JOB ITEM: Copy the part of the Mrs. Zeeman memoir that begins at "Welcome to 7th" and stops after "clarify my conundrum.", swapping "test grade" for "homework grade".

EXTRACT PROVIDED:
-=-=-

Andy Betz: Mrs. Zeeman (memoir)

Essays

Southern Legitimacy Statement: I was born and raised in Missouri and now live (very, very) close to Atlanta. With the exception of college, I have spent my entire life in the South. I most certainly do not miss the snow, or the cold.

Mrs. Zeeman

In September of 1977, the Principal of Parkway North Junior High School, Creve Coeur, Missouri, decided that my exams scores had sufficient merit for fast tracking me through the rigors of fast tracked mathematics.  Once alerted to this honor, I began a long series of algebraic, geometric, trigonometric, and pre-calc adventures from my initial residency to my passing the calculus advanced placement exams during my senior year.  Each teacher opened my eyes to a world of possibilities and applications that made my first degree in Engineering Physics both possible and obtainable.  Each teacher made sure I left their cocoon of advanced logic and problem solving, completely prepared for the next series of challenges each school year presented.

I stand corrected.

Each teacher I had but one.

Mrs. Zeeman.

Yes, that Mrs. Zeeman.

7Th period, ground floor, annex exit, void of all exterior sunlight room (for vampires cannot tolerate such accommodations), shortest distance to the nearest graveyard (for obvious reasons), Mrs. Zeeman.

She taught 7th grade, fast-track pre-algebra, and was the gate-keeper to all who aspired to loftier ambitions than their present situations offered.  She was a witch, a harpy, a siren with neither the song or the beauty, a puppet master extraordinaire, and the bane of all 45 happy, cheerful cherubs that knew not of the darkness that loomed ahead.

Mrs. Zeeman was the synthesis of Alexander Pope’s, “Fools rush in where Angels fear to tread” and Gunnery Sergeant Hartman from, “Full Metal Jacket”.  No Chuck Norris jokes exist about beating Mrs. Zeeman.  Imagine “The Walking Dead” meets algebraic “Minesweeper”.

Welcome to 7th grade.

Mrs. Zeeman had one and only one rule in class.  If you failed in any part of her class, you received a ZERO for a test grade.  Let that sink in for a moment while I clarify my conundrum.

If you were tardy – ZERO.

If you were absent – ZERO.

If you missed a single problem on a homework/quiz/test – ZERO.

If you spoke, without being spoken to – ZERO.

If, when solving for x, your equal signs did not line up under each other with each step – ZERO.

If you added, subtracted, divided, or multiplied both sides of the equation w/out showing work – ZERO.

If you wrote anything that she could not read or didn’t want to read – ZERO

If you chewed gum, failed to turn in your homework, complained, did not sit up straight, did not listen, or failed to save the world from communist oppression, you received a big fat ZERO for a test she had not even assigned.

The one and only way to remove one ZERO was to remain after school for one hour solving algebra problems (to Mrs. Zeeman’s level of satisfaction).

By Labor Day of 1977, I calculated I could not leave her classroom until Thanksgiving, if I wanted any chance of passing pre-algebra.

I also calculated that every nine days a chair and desk would disappear from her room.

-=-=-

SUPPLIED DATA:
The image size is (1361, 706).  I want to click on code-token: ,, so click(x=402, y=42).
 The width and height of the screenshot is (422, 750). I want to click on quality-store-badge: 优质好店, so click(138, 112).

-=-=-

RESPONSE TO THE TASK:
Welcome to 7th grade.

Mrs. Zeeman had one and only one rule in class.  If you failed in any part of her class, you received a ZERO for a homework grade.  Let that sink in for a moment while I clarify my conundrum.